Brano del documento:
'''

Il figlio 25enne della donna, Vincenzo Tranchida, ha voluto sottolineare la valenza sociale della denuncia della madre, accanto al fratello di 17 anni. “Mamma, spero che quello che hai denunciato – ha detto il giovane – sia segno di una svolta in Sicilia, la tua battaglia servirà per tanti altri che hanno vissuto e vivono la tua stessa condizione”. “Mamma, tu hai scelto di infondere speranza, fede – ha aggiunto – e questo lo hai dimostrato fino alla fine. Papà Giorgio è stato il tuo sostegno, il tuo amore quotidiano. Guidavi tutti noi, ci proteggevi. Ti sei occupata sino alla fine di me e di mio fratello”. “La tua forza era contagiosa. Grazie di aver vissuto l’amore e la speranza”, ha concluso il 25enne.

'''

Dati disponibili:

'''

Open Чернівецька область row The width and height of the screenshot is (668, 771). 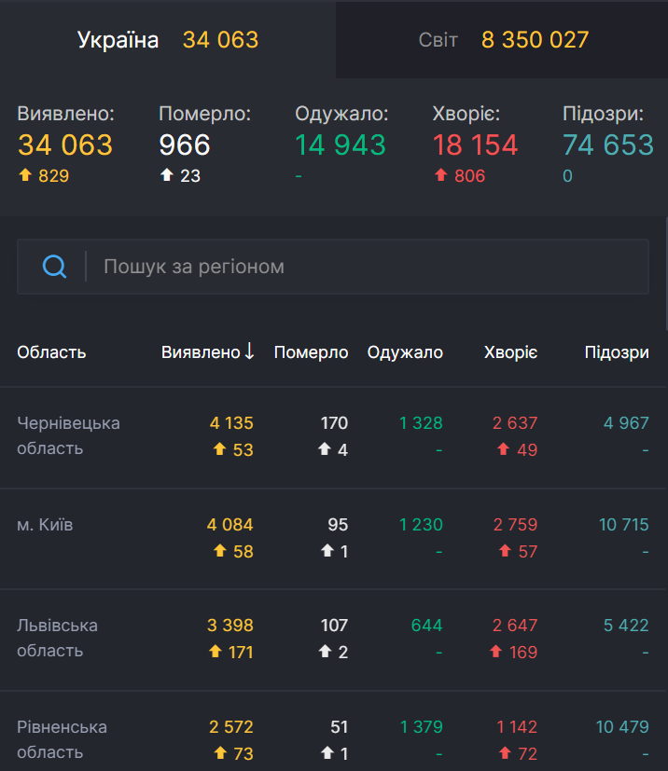(69, 435)
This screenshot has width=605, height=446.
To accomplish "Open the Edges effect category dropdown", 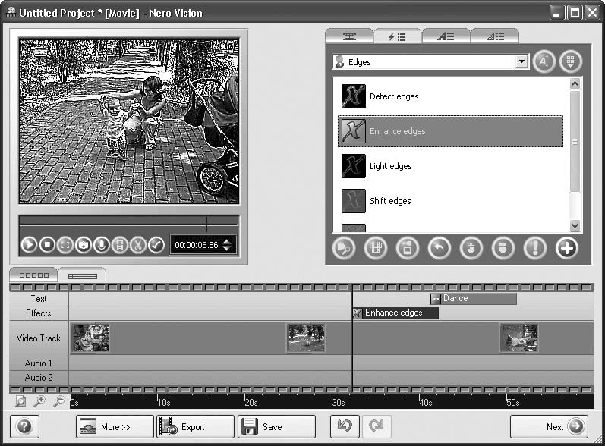I will (x=521, y=62).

'''

Obiettivo:
Scrivi il seguito del brano sul ricordo di Vincenzo Tranchida per la madre, cominciando dopo la sua ultima frase.

Risposta:
Anche il Vescovo monsignor Angelo Giurdanella si è concentrato sulla battaglia di Maria Cristina Gallo. “La sua denuncia non nasceva per un protagonismo, per una vendetta, ma semplicemente perché ha voluto coniugare giustizia e amore, dove l’uno non può esserci senza altro. E la denuncia ha provocato un sussulto di coscienza, ha sconfitto l’indifferenza, la cultura della rassegnazione che diventa complicità. Lei ha amato la giustizia, la verità“, ha detto il Vescovo all’inizio delle esequie.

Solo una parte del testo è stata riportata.